# [Written request 1]
Please translate this sentence from the Fair Work Commission decision into Spanish: "The application was lodged with the Fair Work Commission (the Commission) at Sydney on 14 February 2018."

Leeton Kitchens & Cabinets

Case

[2018] FWC 2493

15 MAY 2018

No judgment structure available for this case.

[2018] FWC 2493
FAIR WORK COMMISSION

DECISION


Fair Work Act 2009

s.120 - Application to vary redundancy pay for other employment or incapacity to pay

Leeton Kitchens & Cabinets
(C2018/875)

Building services

COMMISSIONER CAMBRIDGE

SYDNEY, 15 MAY 2018

Variation of redundancy pay.

[1] This Decision is made in respect of an application taken under s. 120 of the Fair Work Act 2009 (the Act). The application was made by Leeton Kitchens & Cabinets (ABN: 76 431 003 391) (the employer). The application was lodged with the Fair Work Commission (the Commission) at Sydney on 14 February 2018.

[2] The application seeks a determination of the Commission to reduce the amount of redundancy pay that would otherwise represent an entitlement derived from s. 119 of the Act and payable to Andrew Joseph Violi (the employee). The application seeks to reduce the employee’s redundancy entitlement from 8 weeks to 1 weeks’ pay. The reduction to the employee’s redundancy entitlement has been advanced on the basis that the employer is not able to pay the full redundancy entitlement of 8 weeks.

[3] On 8 March 2018, the matter was the subject of a Mention and Directions proceeding conducted by the Commission via telephone. At the proceedings held on 8 March, Mr Steven Lashbrook and Mr Graham Lashbrook, two proprietors of the employer, represented the employer, and the employee represented himself. During the proceedings held on 8 March, it became apparent that there was potentially little contest in the factual circumstances that gave rise to the application.

[4] In the circumstances, the Commission issued Directions for the Parties to file and serve their respective documentary cases in accordance with a timetable that concluded with the Parties providing advice as to whether either Party sought a Hearing of the matter, or alternatively, if the respective Parties were content for the matter to be determined upon the filed documentary material. The Parties filed documentary material in accordance with the timetable, and on 27 April 2018, each of the Parties indicated their respective position regarding any requirement for a Hearing. The employer did not believe that a Hearing was required, as it sought to avoid the costs and time away from work, and it was content for the matter to be determined upon the filed documentary material. Conversely, the employee stated that he would “welcome a formal Hearing.”

# [Written request 2]
Pick out each line of the entries below that contains the word "Task".

# [Excerpted records]
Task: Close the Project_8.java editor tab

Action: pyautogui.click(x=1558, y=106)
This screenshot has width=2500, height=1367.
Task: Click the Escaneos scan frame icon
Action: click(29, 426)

# [Worked answer 1]
La solicitud se presentó ante la Fair Work Commission (la Comisión) en Sídney el 14 de febrero de 2018.

# [Worked answer 2]
Task: Close the Project_8.java editor tab
Task: Click the Escaneos scan frame icon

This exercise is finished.